__ASSIGNMENT__.
What you give back should be only the lines from the one holding "The height and width of the screenshot is (445, 712)." through the final line of the records, each reproduced exactly.

Collected data entries:

□ □ □ □ □ □ □

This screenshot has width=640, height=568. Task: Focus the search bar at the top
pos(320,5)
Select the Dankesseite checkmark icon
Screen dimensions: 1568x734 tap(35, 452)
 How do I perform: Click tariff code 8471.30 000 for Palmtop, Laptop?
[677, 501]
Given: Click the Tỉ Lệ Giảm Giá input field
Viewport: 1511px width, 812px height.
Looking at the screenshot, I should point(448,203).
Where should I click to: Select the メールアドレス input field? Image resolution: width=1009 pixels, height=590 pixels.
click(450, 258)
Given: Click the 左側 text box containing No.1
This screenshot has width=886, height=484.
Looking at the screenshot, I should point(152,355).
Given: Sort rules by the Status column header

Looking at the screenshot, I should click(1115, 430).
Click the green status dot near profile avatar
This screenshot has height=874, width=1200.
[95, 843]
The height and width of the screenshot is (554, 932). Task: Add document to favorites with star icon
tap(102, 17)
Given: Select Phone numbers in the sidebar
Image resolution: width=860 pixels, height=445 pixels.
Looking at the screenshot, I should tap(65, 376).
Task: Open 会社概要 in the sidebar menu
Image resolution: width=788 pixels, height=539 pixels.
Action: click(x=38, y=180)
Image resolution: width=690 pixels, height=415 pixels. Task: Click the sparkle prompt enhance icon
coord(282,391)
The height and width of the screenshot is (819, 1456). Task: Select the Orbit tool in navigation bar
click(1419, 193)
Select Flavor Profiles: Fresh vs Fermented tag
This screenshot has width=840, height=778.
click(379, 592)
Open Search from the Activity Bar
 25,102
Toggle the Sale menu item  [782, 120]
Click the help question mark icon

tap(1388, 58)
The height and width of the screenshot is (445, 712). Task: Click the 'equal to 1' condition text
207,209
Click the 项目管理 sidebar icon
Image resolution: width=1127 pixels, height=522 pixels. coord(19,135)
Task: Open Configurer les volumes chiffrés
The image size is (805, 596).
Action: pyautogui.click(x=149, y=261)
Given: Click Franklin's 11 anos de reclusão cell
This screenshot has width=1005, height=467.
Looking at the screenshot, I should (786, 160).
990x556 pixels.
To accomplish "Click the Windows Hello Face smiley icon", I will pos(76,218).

□ □ □ □ □ □ □

__SOLUTION FOR THIS PROBLEM__.
The height and width of the screenshot is (445, 712). Task: Click the 'equal to 1' condition text
207,209
Click the 项目管理 sidebar icon
Image resolution: width=1127 pixels, height=522 pixels. coord(19,135)
Task: Open Configurer les volumes chiffrés
The image size is (805, 596).
Action: pyautogui.click(x=149, y=261)
Given: Click Franklin's 11 anos de reclusão cell
This screenshot has width=1005, height=467.
Looking at the screenshot, I should (786, 160).
990x556 pixels.
To accomplish "Click the Windows Hello Face smiley icon", I will pos(76,218).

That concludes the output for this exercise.